### [What you need to do]
For the entries below, how many lines contain the word "label"? Reply with the number and nothing else.

------------------------------------------------------------

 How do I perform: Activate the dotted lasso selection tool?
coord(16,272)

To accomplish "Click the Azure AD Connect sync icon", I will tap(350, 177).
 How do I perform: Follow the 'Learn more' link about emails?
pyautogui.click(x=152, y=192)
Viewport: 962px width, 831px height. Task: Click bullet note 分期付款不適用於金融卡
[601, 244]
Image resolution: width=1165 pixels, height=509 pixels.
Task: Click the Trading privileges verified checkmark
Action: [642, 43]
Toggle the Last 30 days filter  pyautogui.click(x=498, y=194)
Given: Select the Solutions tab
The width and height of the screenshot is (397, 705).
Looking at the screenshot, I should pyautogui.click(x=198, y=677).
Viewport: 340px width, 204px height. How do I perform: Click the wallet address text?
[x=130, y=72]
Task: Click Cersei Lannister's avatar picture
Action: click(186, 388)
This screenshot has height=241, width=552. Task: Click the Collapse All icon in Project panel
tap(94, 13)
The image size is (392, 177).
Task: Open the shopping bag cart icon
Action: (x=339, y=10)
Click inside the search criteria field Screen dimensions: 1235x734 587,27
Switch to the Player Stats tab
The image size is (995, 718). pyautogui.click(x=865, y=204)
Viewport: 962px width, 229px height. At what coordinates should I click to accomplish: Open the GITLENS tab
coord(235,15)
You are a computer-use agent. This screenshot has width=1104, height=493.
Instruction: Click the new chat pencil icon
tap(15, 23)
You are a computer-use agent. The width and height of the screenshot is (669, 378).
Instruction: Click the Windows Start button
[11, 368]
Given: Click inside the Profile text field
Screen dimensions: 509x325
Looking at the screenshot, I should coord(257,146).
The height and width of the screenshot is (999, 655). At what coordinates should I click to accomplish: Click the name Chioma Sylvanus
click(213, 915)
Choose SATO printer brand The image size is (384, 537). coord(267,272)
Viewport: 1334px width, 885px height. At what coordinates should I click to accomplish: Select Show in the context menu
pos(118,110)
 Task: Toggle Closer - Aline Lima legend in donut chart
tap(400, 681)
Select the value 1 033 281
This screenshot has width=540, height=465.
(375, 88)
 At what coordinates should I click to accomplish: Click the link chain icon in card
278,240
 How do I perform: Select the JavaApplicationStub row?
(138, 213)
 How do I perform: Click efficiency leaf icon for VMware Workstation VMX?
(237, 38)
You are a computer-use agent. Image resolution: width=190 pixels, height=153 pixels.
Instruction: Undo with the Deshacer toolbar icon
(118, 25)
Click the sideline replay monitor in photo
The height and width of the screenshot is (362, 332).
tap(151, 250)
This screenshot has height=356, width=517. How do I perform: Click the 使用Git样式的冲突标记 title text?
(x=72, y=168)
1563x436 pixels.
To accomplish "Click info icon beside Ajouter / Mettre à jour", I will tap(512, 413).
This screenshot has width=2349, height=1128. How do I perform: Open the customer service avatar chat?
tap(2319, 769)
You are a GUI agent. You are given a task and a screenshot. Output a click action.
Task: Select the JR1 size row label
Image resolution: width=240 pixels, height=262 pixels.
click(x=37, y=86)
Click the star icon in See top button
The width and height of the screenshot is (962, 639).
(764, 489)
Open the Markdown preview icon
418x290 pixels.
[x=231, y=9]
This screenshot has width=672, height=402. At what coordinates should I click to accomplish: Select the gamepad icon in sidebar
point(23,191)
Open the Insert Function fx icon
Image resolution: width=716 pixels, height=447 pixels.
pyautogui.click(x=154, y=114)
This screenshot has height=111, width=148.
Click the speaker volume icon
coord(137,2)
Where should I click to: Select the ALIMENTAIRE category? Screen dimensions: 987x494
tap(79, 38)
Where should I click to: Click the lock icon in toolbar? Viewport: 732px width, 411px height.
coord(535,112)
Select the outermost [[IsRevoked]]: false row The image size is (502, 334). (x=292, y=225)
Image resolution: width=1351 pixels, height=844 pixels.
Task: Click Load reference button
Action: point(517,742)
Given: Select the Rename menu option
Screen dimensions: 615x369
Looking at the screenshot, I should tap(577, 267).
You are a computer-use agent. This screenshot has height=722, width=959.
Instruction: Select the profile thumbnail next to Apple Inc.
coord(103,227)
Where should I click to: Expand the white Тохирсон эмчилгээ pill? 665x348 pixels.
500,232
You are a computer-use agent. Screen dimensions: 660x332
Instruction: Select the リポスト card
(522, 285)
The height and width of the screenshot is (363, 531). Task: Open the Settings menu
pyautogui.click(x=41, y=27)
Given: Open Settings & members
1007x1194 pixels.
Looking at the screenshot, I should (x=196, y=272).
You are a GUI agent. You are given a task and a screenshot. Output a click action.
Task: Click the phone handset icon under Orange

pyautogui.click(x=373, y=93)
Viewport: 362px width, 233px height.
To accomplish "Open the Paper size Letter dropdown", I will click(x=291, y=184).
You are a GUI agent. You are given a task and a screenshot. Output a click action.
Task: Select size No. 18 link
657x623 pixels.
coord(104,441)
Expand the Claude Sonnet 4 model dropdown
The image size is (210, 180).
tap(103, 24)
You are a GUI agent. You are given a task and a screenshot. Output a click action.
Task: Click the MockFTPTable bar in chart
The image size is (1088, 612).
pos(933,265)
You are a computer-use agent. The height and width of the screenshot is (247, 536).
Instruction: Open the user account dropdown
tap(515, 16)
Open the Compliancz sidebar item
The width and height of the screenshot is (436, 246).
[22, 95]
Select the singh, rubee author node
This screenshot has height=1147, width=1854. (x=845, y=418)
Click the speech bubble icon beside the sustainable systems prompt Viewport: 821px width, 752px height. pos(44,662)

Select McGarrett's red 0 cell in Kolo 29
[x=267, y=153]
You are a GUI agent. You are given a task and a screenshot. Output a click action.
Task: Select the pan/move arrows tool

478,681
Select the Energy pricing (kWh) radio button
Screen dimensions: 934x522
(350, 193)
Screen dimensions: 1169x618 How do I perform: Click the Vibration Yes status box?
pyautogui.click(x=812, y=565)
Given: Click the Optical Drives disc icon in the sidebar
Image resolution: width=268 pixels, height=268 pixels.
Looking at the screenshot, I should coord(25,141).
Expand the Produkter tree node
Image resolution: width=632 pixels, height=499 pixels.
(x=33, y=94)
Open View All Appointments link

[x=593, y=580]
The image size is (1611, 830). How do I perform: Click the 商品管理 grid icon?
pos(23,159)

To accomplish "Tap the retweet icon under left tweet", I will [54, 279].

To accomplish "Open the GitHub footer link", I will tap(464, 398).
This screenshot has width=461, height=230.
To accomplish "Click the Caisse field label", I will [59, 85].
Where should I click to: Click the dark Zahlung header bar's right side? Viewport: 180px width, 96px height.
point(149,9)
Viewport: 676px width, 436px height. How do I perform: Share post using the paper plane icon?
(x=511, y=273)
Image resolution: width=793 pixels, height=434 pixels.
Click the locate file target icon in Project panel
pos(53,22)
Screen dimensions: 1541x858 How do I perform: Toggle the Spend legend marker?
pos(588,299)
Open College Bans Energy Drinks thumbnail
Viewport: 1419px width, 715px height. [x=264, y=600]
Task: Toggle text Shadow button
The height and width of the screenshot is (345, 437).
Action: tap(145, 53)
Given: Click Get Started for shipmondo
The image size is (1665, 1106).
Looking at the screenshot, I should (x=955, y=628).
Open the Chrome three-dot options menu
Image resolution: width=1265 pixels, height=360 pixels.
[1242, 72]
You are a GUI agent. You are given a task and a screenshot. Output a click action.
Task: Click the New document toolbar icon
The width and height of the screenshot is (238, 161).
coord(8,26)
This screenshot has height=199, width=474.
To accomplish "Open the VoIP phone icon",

------------------------------------------------------------

### [Answer area]
2